New Zealand Journal of Geology & Geophysics abstracts

---

A review of break-out floods from volcanogenic lakes in New Zealand

V. Manville^1,*

K. A. Hodgson²

I. A. Nairn^3,1

¹GNS Science
Wairakei Research Centre
Private Bag 2000
Taupo, New Zealand

²Western Heights High School
Old Quarry Road
Rotorua, New Zealand

³45 Summit Road
RD5, Rotorua, New Zealand

^*Corresponding author: v.manville@gns.cri.nz

Abstract   New Zealand hosts numerous lakes in its active volcanic areas. These water bodies are developed in calderas, volcano-tectonic collapse structures, explosion craters, and valleys dammed by lava, pyroclastic, or laharic flows. They range in scale and elevation from small shallow ponds a few metres above sea level in Auckland, through volcano-tectonic collapse structures such as the Rotorua and Taupo calderas that hold many cubic kilometres of water at a height of a few hundred metres, to the summit Crater Lake of Mt Ruapehu, which contains c. 9 × 10⁶ m³ of hot acidic water at an altitude of 2530 m. The combination of active volcanism and New Zealand's temperate climate means that new lakes can form or old ones overfill rapidly following activity at any volcanic centre.
▬▬▬▬▬▬
What is needed → Revise the review of break-out floods: write out everything from "³45 Summit Road" down to "any volcanic centre." again, with "hot acidic water" changed to "warm acidic water".

Given data →
▬▬▬▬▬▬
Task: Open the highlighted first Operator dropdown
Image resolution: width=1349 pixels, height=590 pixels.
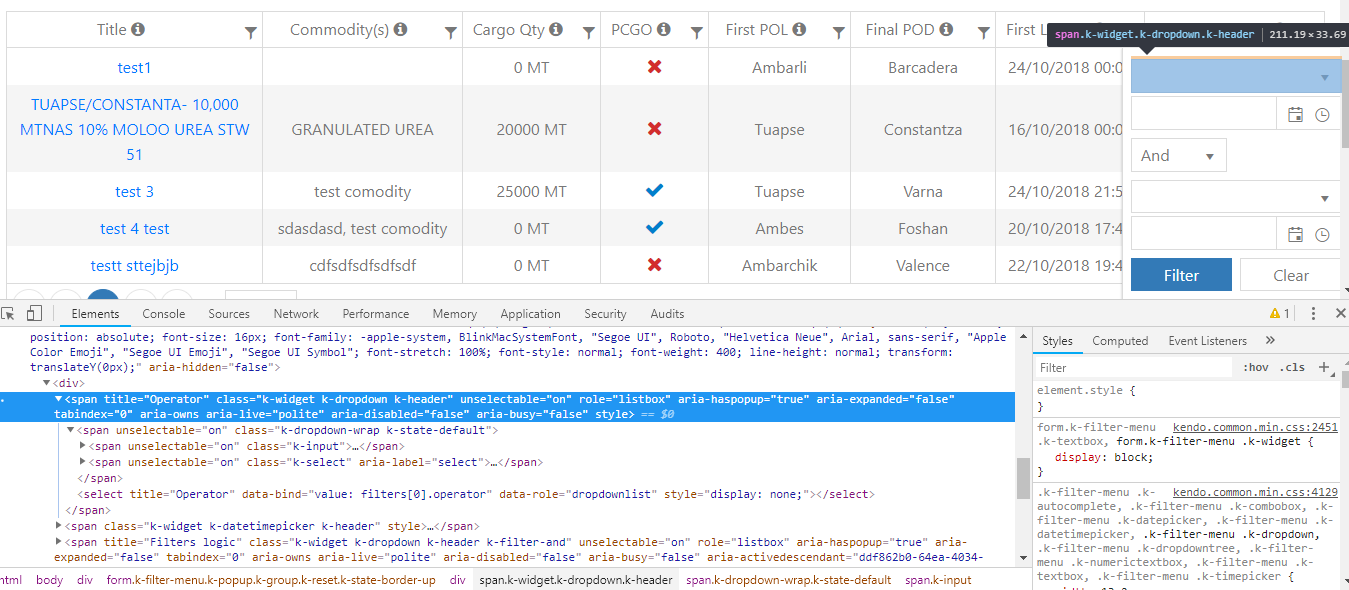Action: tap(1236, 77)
▬▬▬▬▬▬
Task result →
³45 Summit Road
RD5, Rotorua, New Zealand

^*Corresponding author: v.manville@gns.cri.nz

Abstract   New Zealand hosts numerous lakes in its active volcanic areas. These water bodies are developed in calderas, volcano-tectonic collapse structures, explosion craters, and valleys dammed by lava, pyroclastic, or laharic flows. They range in scale and elevation from small shallow ponds a few metres above sea level in Auckland, through volcano-tectonic collapse structures such as the Rotorua and Taupo calderas that hold many cubic kilometres of water at a height of a few hundred metres, to the summit Crater Lake of Mt Ruapehu, which contains c. 9 × 10⁶ m³ of warm acidic water at an altitude of 2530 m. The combination of active volcanism and New Zealand's temperate climate means that new lakes can form or old ones overfill rapidly following activity at any volcanic centre.